I have worked for the TEI in 9 areas over the last year:

    I led the Meta workgroup in a deep revision of the ODD language in which the Guidelines are written. I have also been responsible for all the implementation of the processing of the Guidelines to generate schemas and documentation.

    I wrote a replacement (named Roma) for the TEI Pizza Chef, which generates customized schemas for P5. This was then rewritten from scratch, under my supervision, by Arno Mittelbach and delivered for testing. It has been kept up to date with changes to the ODD language.

    I reimplemented the work of Alejandro Bia on internationalization of the TEI element, class and attribute names, and worked with Alejandro on subsequent revisions. This system is supported by Roma.

    I packaged some key TEI deliverables (TEI-Emacs, schemas, dtds, document, stylesheets, Roma) as Debian packages, according to the Debian XML guidelines, and produced an experimental CD for distribution to members

    I developed a system using an eXist database to deliver the P5 sources via a query system, delivered on the same CD.

    I taught courses in Oxford on the TEI, and talked about the TEI at several international conferences

    I did the initial setup of the Sourceforge project for the TEI and have gradually transferred most of my work to it (Roma, stylesheets, internationalization, tei-emacs)

    I assisted the TEI European editor on day to day work of the TEI web site and Guidelines maintenance.
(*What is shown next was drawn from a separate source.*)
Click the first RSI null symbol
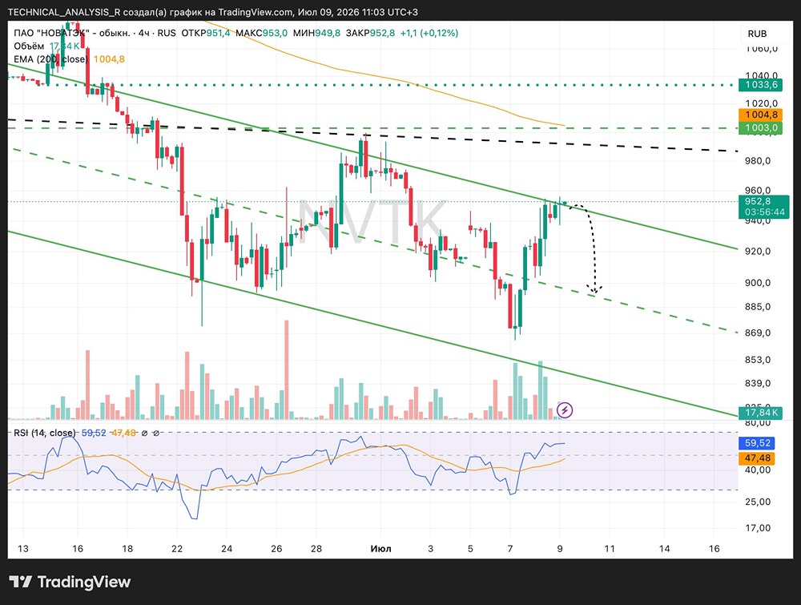 tap(144, 433)
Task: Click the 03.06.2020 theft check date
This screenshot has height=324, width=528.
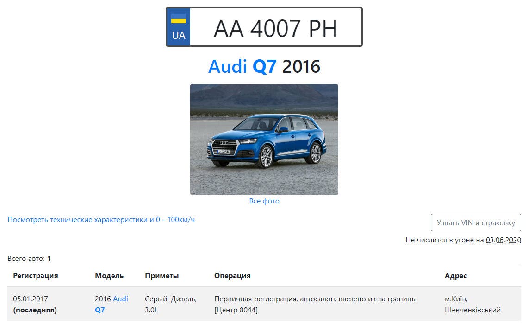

    I assisted Julia Flanders and Geoffrey Rockwell in the creation of a proposed new logo for the TEI

Laurent Romary

  • In the summer 2004, the Print Dictionary chapter has been fully revised to check its consistancy with the new ODD specification platform. This work conducted by LR in conjunction with LB and SR was also an opportunity to experiment with extension mechanisms in ODD. A call for contributions has been made on the TEI list to gather up dictionary samples and observe current practices in this domain. From the dozen answers received, some proposals have made to improve the expressive power of the PD chapter in the domains of historical notes and morphology.
  • A series of discussion have taken place within the TEI list and offline as to the best strategy to adopt with regards the outdated P4 chapter on terminology. It is proposed that this chapter be fully rewritten to become conformant to the TBX syntax as recommended by the Localization Industry Standard Association (www.lisa.org), which in turn is conformant with the ISO 166642 standard (Terminological Markup Framework). The future chapter would limit its scope to a set of core descriptors and would explemplify extension mexhanisms for whoever would want an enlarged model.
Natasha Smith

I was part of the of the SGML to XML conversion task force I also give presentations on TEI and TEI-related projects, etc at the UNC School of Infomation and Library Science every semester in different classes.

Edward Vanhoutte

As a new member to the Council, I mainly listened in on the activities, debates, and plans, ready to take action in my second year of service. However, I worked for the TEI in the following areas over the last year:

Christian Wittern

I have worked for the TEI as chair of the TEI council and as chair of the Character Encoding working group this past year. In addition to that, I have given tutorials and introductions to TEI and markup in general, as well guidance to TEI projects in Taiwan and Japan.